Strategie IT-Sicherheit

In 5 Schritten zum Cyber-Security-Zyklus

20. August 2014
Von Murat Yildiz
Sich bei IT-Security auf eine einzige technische Lösung zu verlassen, greift zu kurz. Bewährt hat sich dagegen der präventive fünfstufige Ansatz des "Cyber-Security-Zyklus". Wie der aussieht, erläutert Murat Yildiz von Steria Mummert Consulting in seiner Kolumne
Murat Yildiz ist Senior Manager Information Security Solutions bei Steria Mummert Consulting
Murat Yildiz ist Senior Manager Information Security Solutions bei Steria Mummert Consulting
Foto: Steria Mummert Consulting

EZB, Nasdaq, Ebay - kaum ein Tag vergeht, an dem die Medien nicht über Organisationen berichten, die Opfer eines Hackerangriffs wurden.

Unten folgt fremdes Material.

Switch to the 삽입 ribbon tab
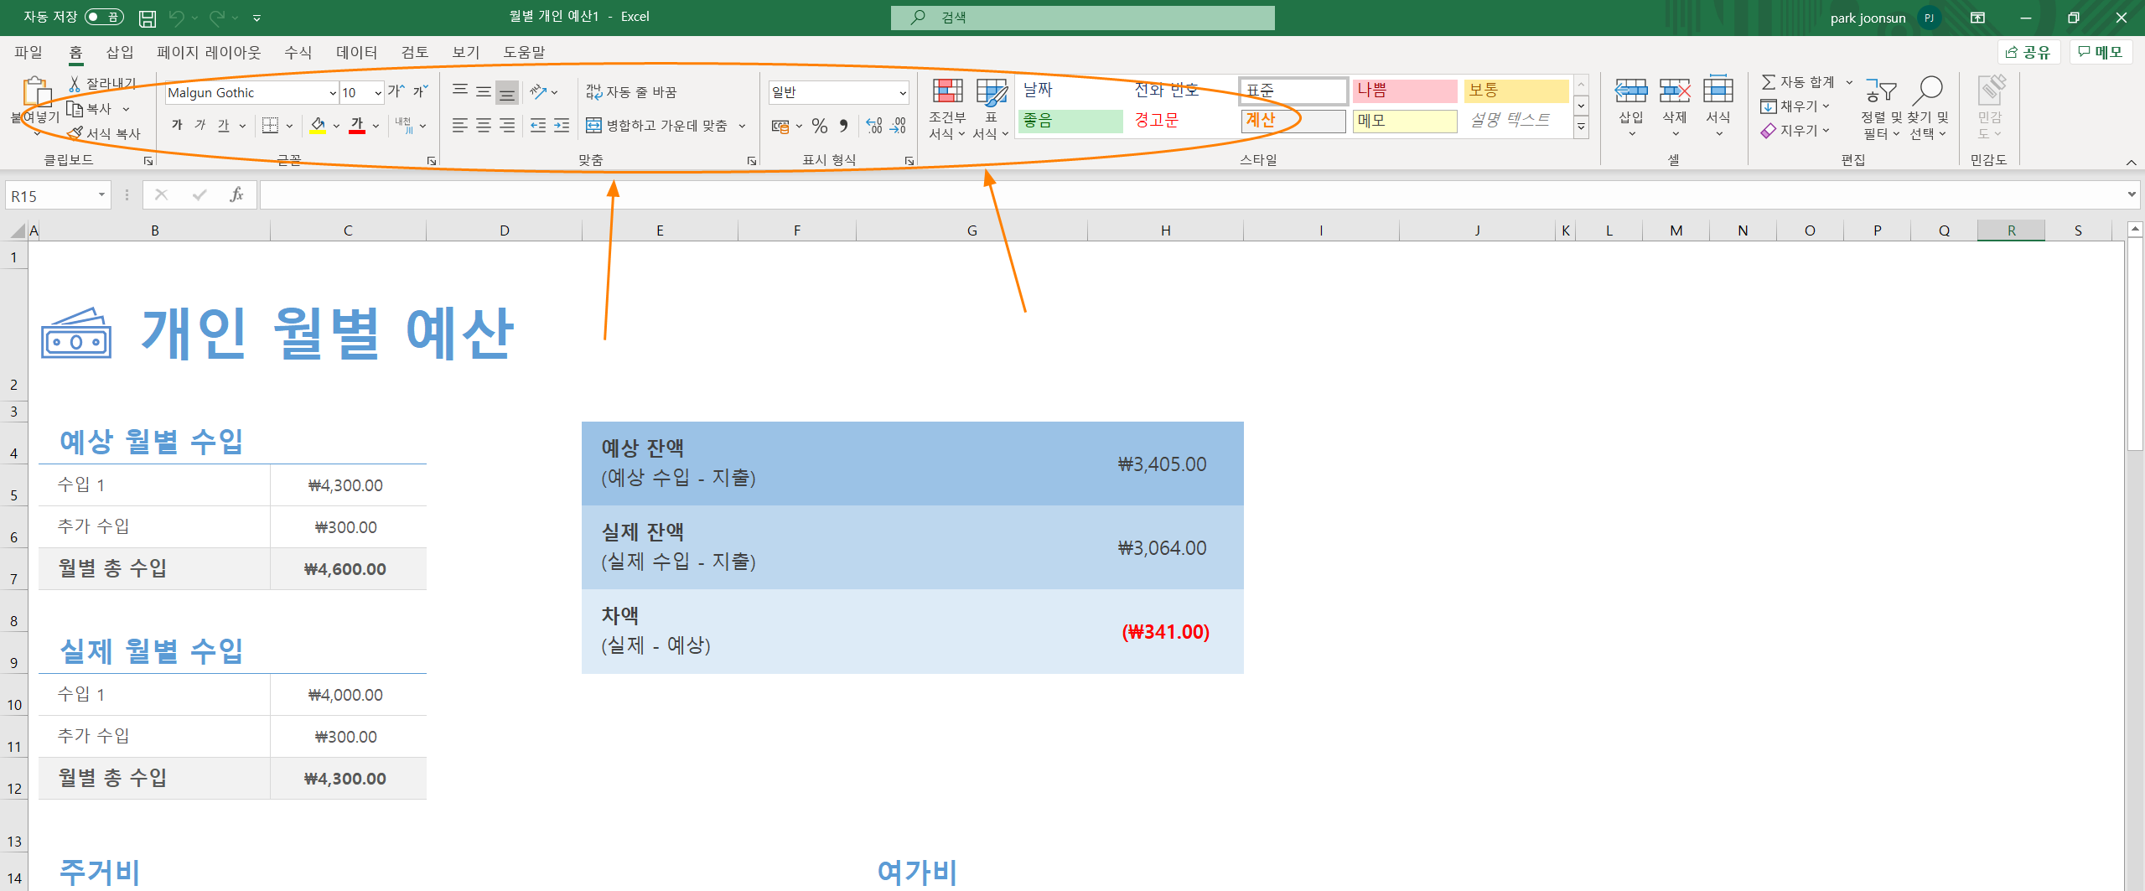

Cyber-Kriminelle gehen mittlerweile so professionell vor, dass es für Unternehmen immer schwieriger wird, sich vor Datenklau und Industriespionage zu schützen.

Sich hierbei auf eine einzige technische Lösung zu verlassen, greift zu kurz. Heute muss ein ganzes Bündel an Maßnahmen ineinandergreifen, um der Gefahr zu begegnen. Bewährt hat sich dafür der präventive fünfstufige Ansatz des "Cyber-Security-Zyklus".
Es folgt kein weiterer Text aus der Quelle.